The emergence of SARS-CoV-2 variants with higher transmissibility and with some capacity to escape neutralising antibodies has called into question the efficacy of currently used vaccines. In addition, the numerous strains of coronavirus already identified in bats suggests a real possibility of future epidemics. The development of vaccines capable of conferring protection against all these strains is therefore vital. They obviously need to provide neutralising antibodies with a broad spectrum of recognition, but also an effective CD8+T cellular response. Several studies show that this immunity is essential against SARS-CoV and SARS-CoV-2, and that it targets numerous viral proteins, unlike the antibody response that principally targets the spike protein. Here again, however, SARS-CoV-2 may escape by protein mutations presented by the HLA Class I complex.

American researchers at the University of Harvard and the MIT (Massachusetts Institute of Technology) have identified viral peptides intolerant to mutations, that is, conserved between the diverse strains of coronavirus. They used SBNA (structure-based network analysis), an algorithm that integrates structural data as well as interactions between protein networks. The principle of this technology, already proven in research on HIV, is that domains allowing a protein to interact with lots of others (“high interaction network”) are less tolerant to mutations. Sequence variations therefore appear in domains in the network with lower capacity. As well as evaluating their relative stability, sequences of identified peptides (fragments of proteins) were compared with those of other strains of sarbecoviruses, including SARS-CoV, MERS-CoV, or current variants.
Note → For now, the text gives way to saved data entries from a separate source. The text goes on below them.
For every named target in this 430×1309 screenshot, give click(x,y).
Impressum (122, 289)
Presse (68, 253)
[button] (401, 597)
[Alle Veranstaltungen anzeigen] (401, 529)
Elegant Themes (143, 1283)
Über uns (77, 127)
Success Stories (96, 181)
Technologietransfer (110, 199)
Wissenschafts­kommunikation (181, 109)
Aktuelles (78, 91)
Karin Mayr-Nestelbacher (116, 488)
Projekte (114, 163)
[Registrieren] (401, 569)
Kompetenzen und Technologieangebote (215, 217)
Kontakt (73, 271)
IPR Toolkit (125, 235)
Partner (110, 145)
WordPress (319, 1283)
SBNA is more efficient than conventional analyses, such as sequence conservation or mutational analyses. Amongst the 14 SARS-CoV-2 viral proteins that were analysed, researchers showed that mutating the spike’s high-network residues causes the virus to lose its capacity for in vitro infection. Using computers, 311 peptides from 15 high-network proteins which could be presented by the HLA-I complex were identified (18 alleles tested). The majority (>90%) of these peptides are conserved in the sarbecoviruses and their current variants.
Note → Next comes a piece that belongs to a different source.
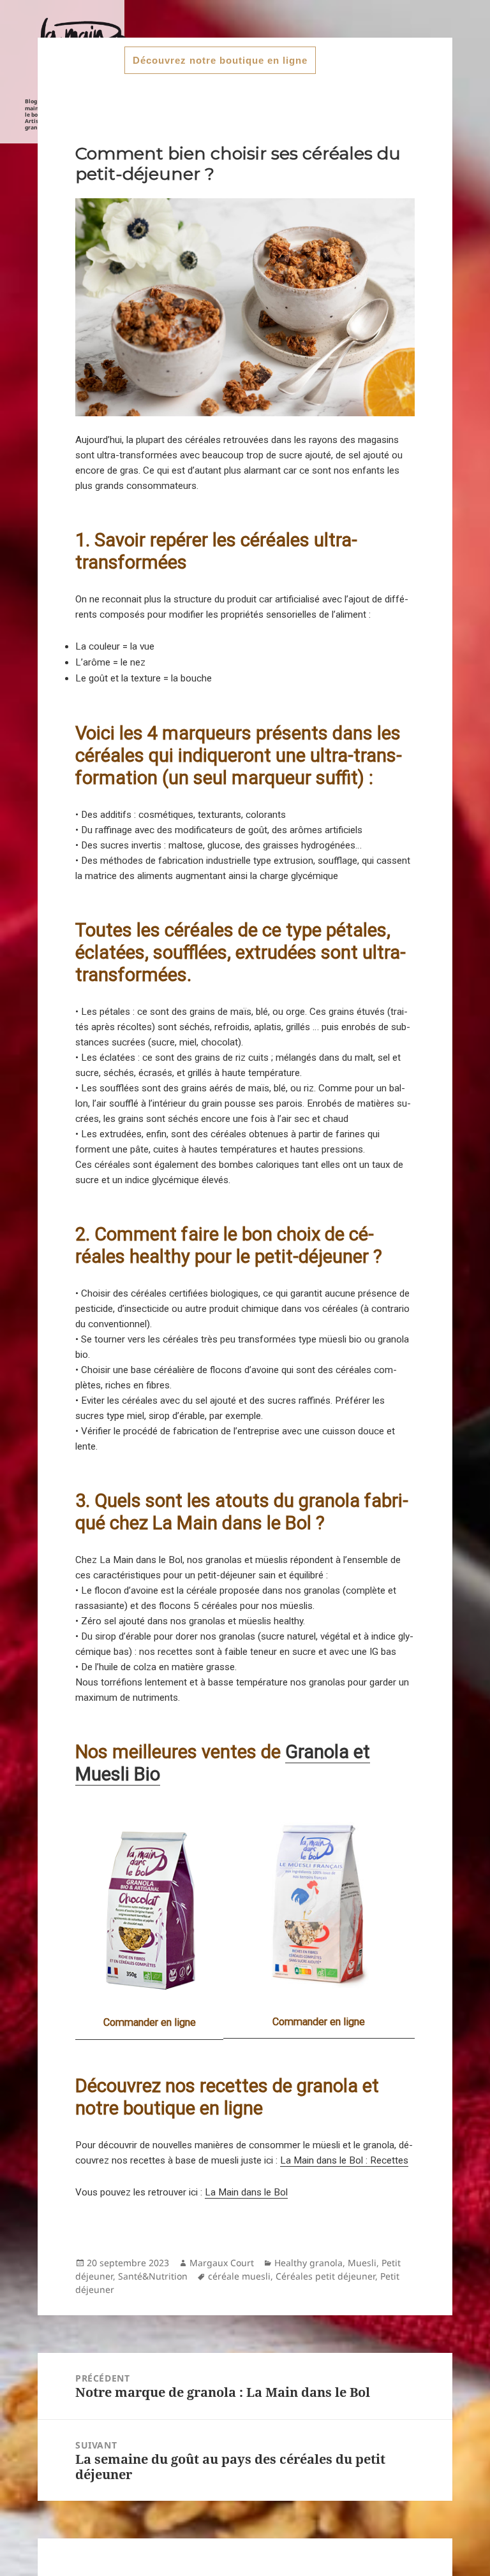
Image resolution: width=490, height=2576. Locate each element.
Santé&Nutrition (153, 2276)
The researchers then evaluated the capacity of these peptides to induce a CD8+T response in 20 healthy donors and 30 recovering COVID-19 patients. Amongst the peptides tested, 56 came from non-structural proteins (NSPs) and 53 from structural and accessory proteins (SPs). Only the SP protein mixture induced a strong CD8+T response in half of the COVID-19 patients. In a supplementary cohort of 23 vaccinated patients (13 Pfizer, 10 Moderna), a mixture of SP peptides specific to the spike induced a CD8+T response in just 9 individuals, with a lesser degree of intensity than in recovering patients. The results were the same for the activation of memory CD8+T cells.
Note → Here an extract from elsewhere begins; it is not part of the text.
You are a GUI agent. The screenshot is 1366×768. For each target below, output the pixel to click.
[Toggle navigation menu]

So mRNA vaccines bring about weak CD8+T immunity; this is, however, an essential component of the anti-SARS-CoV-2 immune response. This work highlights a range of highly conserved peptides common to all sarbecovirus strains that are capable of producing a CD8+ T response. In other words, it provides a guide to improving the immune response provided by vaccines to confront current and future variants, but also to help develop a universal anti-sarbecovirus vaccine.